═════ Data listing
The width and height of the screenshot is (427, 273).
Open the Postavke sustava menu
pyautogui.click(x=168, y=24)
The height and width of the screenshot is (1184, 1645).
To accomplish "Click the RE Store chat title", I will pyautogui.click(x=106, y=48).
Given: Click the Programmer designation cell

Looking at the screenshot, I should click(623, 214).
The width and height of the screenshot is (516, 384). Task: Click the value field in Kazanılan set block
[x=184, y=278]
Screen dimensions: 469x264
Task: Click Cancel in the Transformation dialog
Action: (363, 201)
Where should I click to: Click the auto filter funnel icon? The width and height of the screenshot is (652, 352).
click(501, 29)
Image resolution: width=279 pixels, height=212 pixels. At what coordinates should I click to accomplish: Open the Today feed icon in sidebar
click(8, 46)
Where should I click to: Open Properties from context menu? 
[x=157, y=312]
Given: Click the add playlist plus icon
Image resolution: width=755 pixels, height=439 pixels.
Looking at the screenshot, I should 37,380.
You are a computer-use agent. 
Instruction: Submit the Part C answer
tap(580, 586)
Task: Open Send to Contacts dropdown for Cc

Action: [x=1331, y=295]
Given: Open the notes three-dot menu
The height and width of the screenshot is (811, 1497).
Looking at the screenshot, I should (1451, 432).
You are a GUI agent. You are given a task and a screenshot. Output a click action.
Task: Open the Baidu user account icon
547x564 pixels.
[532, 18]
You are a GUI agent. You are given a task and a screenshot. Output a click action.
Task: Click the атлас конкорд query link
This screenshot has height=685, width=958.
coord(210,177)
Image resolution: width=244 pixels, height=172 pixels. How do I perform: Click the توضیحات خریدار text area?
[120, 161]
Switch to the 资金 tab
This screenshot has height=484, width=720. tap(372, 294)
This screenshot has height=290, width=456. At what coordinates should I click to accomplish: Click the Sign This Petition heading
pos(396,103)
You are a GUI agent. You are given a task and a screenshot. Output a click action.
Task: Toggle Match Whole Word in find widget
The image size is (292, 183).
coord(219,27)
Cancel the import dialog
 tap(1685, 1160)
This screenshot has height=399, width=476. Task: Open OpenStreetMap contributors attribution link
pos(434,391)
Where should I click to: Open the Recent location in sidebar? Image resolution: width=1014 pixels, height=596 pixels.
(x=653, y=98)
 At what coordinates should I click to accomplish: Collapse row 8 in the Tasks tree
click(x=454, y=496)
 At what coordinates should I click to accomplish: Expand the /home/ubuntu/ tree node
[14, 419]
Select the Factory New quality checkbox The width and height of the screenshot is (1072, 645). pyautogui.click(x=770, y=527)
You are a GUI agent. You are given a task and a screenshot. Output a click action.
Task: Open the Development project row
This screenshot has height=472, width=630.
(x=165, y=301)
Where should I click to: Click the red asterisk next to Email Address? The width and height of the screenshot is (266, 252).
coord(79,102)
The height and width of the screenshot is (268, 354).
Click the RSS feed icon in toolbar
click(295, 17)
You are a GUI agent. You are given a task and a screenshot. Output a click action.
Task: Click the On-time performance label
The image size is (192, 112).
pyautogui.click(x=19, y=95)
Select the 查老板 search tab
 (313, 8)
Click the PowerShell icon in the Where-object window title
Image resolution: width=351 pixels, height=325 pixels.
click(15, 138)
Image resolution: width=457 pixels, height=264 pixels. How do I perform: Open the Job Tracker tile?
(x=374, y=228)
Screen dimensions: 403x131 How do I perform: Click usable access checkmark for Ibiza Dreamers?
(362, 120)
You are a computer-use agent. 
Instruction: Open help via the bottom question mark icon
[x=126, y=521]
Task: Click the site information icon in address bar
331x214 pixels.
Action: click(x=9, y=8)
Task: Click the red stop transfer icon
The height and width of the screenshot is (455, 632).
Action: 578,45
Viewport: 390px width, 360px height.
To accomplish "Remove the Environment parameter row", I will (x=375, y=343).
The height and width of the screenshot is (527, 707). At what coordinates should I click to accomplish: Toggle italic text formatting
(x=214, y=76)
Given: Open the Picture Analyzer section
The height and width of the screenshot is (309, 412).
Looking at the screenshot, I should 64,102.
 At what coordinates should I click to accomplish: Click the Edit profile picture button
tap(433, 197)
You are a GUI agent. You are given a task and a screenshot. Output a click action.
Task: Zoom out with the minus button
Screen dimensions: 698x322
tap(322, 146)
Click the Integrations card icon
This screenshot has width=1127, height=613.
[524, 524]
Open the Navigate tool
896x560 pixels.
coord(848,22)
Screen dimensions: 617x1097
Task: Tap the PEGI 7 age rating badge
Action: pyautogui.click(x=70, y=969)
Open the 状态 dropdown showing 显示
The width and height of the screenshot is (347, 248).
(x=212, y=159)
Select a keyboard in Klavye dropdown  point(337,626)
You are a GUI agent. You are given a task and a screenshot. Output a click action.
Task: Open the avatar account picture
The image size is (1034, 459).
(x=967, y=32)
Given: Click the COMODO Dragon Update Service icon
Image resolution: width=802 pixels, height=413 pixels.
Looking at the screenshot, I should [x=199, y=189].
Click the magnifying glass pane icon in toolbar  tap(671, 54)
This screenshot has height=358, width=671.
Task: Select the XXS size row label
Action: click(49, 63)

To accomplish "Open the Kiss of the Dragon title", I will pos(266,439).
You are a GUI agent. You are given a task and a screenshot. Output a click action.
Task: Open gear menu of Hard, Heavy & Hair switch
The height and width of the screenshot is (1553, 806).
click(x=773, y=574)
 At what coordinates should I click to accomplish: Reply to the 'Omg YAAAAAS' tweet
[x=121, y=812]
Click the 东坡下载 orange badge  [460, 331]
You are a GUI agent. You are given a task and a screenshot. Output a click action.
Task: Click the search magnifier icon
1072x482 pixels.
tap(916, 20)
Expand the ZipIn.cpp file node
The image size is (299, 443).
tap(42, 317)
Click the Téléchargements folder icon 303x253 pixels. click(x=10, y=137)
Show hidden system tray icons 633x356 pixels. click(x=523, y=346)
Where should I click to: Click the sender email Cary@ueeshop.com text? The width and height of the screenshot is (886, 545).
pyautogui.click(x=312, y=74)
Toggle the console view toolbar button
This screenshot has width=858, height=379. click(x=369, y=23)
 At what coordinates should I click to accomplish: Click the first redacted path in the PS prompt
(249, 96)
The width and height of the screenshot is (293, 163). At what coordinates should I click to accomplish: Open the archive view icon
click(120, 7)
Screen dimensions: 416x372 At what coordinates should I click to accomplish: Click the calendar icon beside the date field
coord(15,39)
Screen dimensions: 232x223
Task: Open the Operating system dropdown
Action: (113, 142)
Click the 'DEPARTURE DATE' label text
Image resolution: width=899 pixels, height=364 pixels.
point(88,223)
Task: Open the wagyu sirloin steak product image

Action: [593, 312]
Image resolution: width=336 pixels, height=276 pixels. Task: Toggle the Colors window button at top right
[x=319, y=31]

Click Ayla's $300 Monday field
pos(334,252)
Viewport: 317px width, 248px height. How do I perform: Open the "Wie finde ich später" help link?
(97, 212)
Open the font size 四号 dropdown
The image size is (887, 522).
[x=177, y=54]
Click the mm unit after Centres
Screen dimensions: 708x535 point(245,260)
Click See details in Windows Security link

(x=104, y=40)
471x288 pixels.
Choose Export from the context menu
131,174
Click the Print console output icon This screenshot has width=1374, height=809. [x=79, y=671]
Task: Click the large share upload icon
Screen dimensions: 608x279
══════════
Please give all the lines above again, exactly as they read.

» Expected answer
The width and height of the screenshot is (427, 273).
Open the Postavke sustava menu
pyautogui.click(x=168, y=24)
The height and width of the screenshot is (1184, 1645).
To accomplish "Click the RE Store chat title", I will pyautogui.click(x=106, y=48).
Given: Click the Programmer designation cell

Looking at the screenshot, I should click(623, 214).
The width and height of the screenshot is (516, 384). Task: Click the value field in Kazanılan set block
[x=184, y=278]
Screen dimensions: 469x264
Task: Click Cancel in the Transformation dialog
Action: (363, 201)
Where should I click to: Click the auto filter funnel icon? The width and height of the screenshot is (652, 352).
click(501, 29)
Image resolution: width=279 pixels, height=212 pixels. At what coordinates should I click to accomplish: Open the Today feed icon in sidebar
click(8, 46)
Where should I click to: Open Properties from context menu? 
[x=157, y=312]
Given: Click the add playlist plus icon
Image resolution: width=755 pixels, height=439 pixels.
Looking at the screenshot, I should 37,380.
You are a computer-use agent. 
Instruction: Submit the Part C answer
tap(580, 586)
Task: Open Send to Contacts dropdown for Cc

Action: [x=1331, y=295]
Given: Open the notes three-dot menu
The height and width of the screenshot is (811, 1497).
Looking at the screenshot, I should (1451, 432).
You are a GUI agent. You are given a task and a screenshot. Output a click action.
Task: Open the Baidu user account icon
547x564 pixels.
[532, 18]
You are a GUI agent. You are given a task and a screenshot. Output a click action.
Task: Click the атлас конкорд query link
This screenshot has height=685, width=958.
coord(210,177)
Image resolution: width=244 pixels, height=172 pixels. How do I perform: Click the توضیحات خریدار text area?
[120, 161]
Switch to the 资金 tab
This screenshot has height=484, width=720. tap(372, 294)
This screenshot has height=290, width=456. At what coordinates should I click to accomplish: Click the Sign This Petition heading
pos(396,103)
You are a GUI agent. You are given a task and a screenshot. Output a click action.
Task: Toggle Match Whole Word in find widget
The image size is (292, 183).
coord(219,27)
Cancel the import dialog
 tap(1685, 1160)
This screenshot has height=399, width=476. Task: Open OpenStreetMap contributors attribution link
pos(434,391)
Where should I click to: Open the Recent location in sidebar? Image resolution: width=1014 pixels, height=596 pixels.
(x=653, y=98)
 At what coordinates should I click to accomplish: Collapse row 8 in the Tasks tree
click(x=454, y=496)
 At what coordinates should I click to accomplish: Expand the /home/ubuntu/ tree node
[14, 419]
Select the Factory New quality checkbox The width and height of the screenshot is (1072, 645). pyautogui.click(x=770, y=527)
You are a GUI agent. You are given a task and a screenshot. Output a click action.
Task: Open the Development project row
This screenshot has height=472, width=630.
(x=165, y=301)
Where should I click to: Click the red asterisk next to Email Address? The width and height of the screenshot is (266, 252).
coord(79,102)
The height and width of the screenshot is (268, 354).
Click the RSS feed icon in toolbar
click(295, 17)
You are a GUI agent. You are given a task and a screenshot. Output a click action.
Task: Click the On-time performance label
The image size is (192, 112).
pyautogui.click(x=19, y=95)
Select the 查老板 search tab
 (313, 8)
Click the PowerShell icon in the Where-object window title
Image resolution: width=351 pixels, height=325 pixels.
click(15, 138)
Image resolution: width=457 pixels, height=264 pixels. How do I perform: Open the Job Tracker tile?
(x=374, y=228)
Screen dimensions: 403x131 How do I perform: Click usable access checkmark for Ibiza Dreamers?
(362, 120)
You are a computer-use agent. 
Instruction: Open help via the bottom question mark icon
[x=126, y=521]
Task: Click the site information icon in address bar
331x214 pixels.
Action: click(x=9, y=8)
Task: Click the red stop transfer icon
The height and width of the screenshot is (455, 632).
Action: 578,45
Viewport: 390px width, 360px height.
To accomplish "Remove the Environment parameter row", I will (x=375, y=343).
The height and width of the screenshot is (527, 707). At what coordinates should I click to accomplish: Toggle italic text formatting
(x=214, y=76)
Given: Open the Picture Analyzer section
The height and width of the screenshot is (309, 412).
Looking at the screenshot, I should 64,102.
 At what coordinates should I click to accomplish: Click the Edit profile picture button
tap(433, 197)
You are a GUI agent. You are given a task and a screenshot. Output a click action.
Task: Zoom out with the minus button
Screen dimensions: 698x322
tap(322, 146)
Click the Integrations card icon
This screenshot has width=1127, height=613.
[524, 524]
Open the Navigate tool
896x560 pixels.
coord(848,22)
Screen dimensions: 617x1097
Task: Tap the PEGI 7 age rating badge
Action: pyautogui.click(x=70, y=969)
Open the 状态 dropdown showing 显示
The width and height of the screenshot is (347, 248).
(x=212, y=159)
Select a keyboard in Klavye dropdown  point(337,626)
You are a GUI agent. You are given a task and a screenshot. Output a click action.
Task: Open the avatar account picture
The image size is (1034, 459).
(x=967, y=32)
Given: Click the COMODO Dragon Update Service icon
Image resolution: width=802 pixels, height=413 pixels.
Looking at the screenshot, I should [x=199, y=189].
Click the magnifying glass pane icon in toolbar  tap(671, 54)
This screenshot has height=358, width=671.
Task: Select the XXS size row label
Action: click(49, 63)

To accomplish "Open the Kiss of the Dragon title", I will pos(266,439).
You are a GUI agent. You are given a task and a screenshot. Output a click action.
Task: Open gear menu of Hard, Heavy & Hair switch
The height and width of the screenshot is (1553, 806).
click(x=773, y=574)
 At what coordinates should I click to accomplish: Reply to the 'Omg YAAAAAS' tweet
[x=121, y=812]
Click the 东坡下载 orange badge  [460, 331]
You are a GUI agent. You are given a task and a screenshot. Output a click action.
Task: Click the search magnifier icon
1072x482 pixels.
tap(916, 20)
Expand the ZipIn.cpp file node
The image size is (299, 443).
tap(42, 317)
Click the Téléchargements folder icon 303x253 pixels. click(x=10, y=137)
Show hidden system tray icons 633x356 pixels. click(x=523, y=346)
Where should I click to: Click the sender email Cary@ueeshop.com text? The width and height of the screenshot is (886, 545).
pyautogui.click(x=312, y=74)
Toggle the console view toolbar button
This screenshot has width=858, height=379. click(x=369, y=23)
 At what coordinates should I click to accomplish: Click the first redacted path in the PS prompt
(249, 96)
The width and height of the screenshot is (293, 163). At what coordinates should I click to accomplish: Open the archive view icon
click(120, 7)
Screen dimensions: 416x372 At what coordinates should I click to accomplish: Click the calendar icon beside the date field
coord(15,39)
Screen dimensions: 232x223
Task: Open the Operating system dropdown
Action: (113, 142)
Click the 'DEPARTURE DATE' label text
Image resolution: width=899 pixels, height=364 pixels.
point(88,223)
Task: Open the wagyu sirloin steak product image

Action: [593, 312]
Image resolution: width=336 pixels, height=276 pixels. Task: Toggle the Colors window button at top right
[x=319, y=31]

Click Ayla's $300 Monday field
pos(334,252)
Viewport: 317px width, 248px height. How do I perform: Open the "Wie finde ich später" help link?
(97, 212)
Open the font size 四号 dropdown
The image size is (887, 522).
[x=177, y=54]
Click the mm unit after Centres
Screen dimensions: 708x535 point(245,260)
Click See details in Windows Security link

(x=104, y=40)
471x288 pixels.
Choose Export from the context menu
131,174
Click the Print console output icon This screenshot has width=1374, height=809. [x=79, y=671]
Task: Click the large share upload icon
Screen dimensions: 608x279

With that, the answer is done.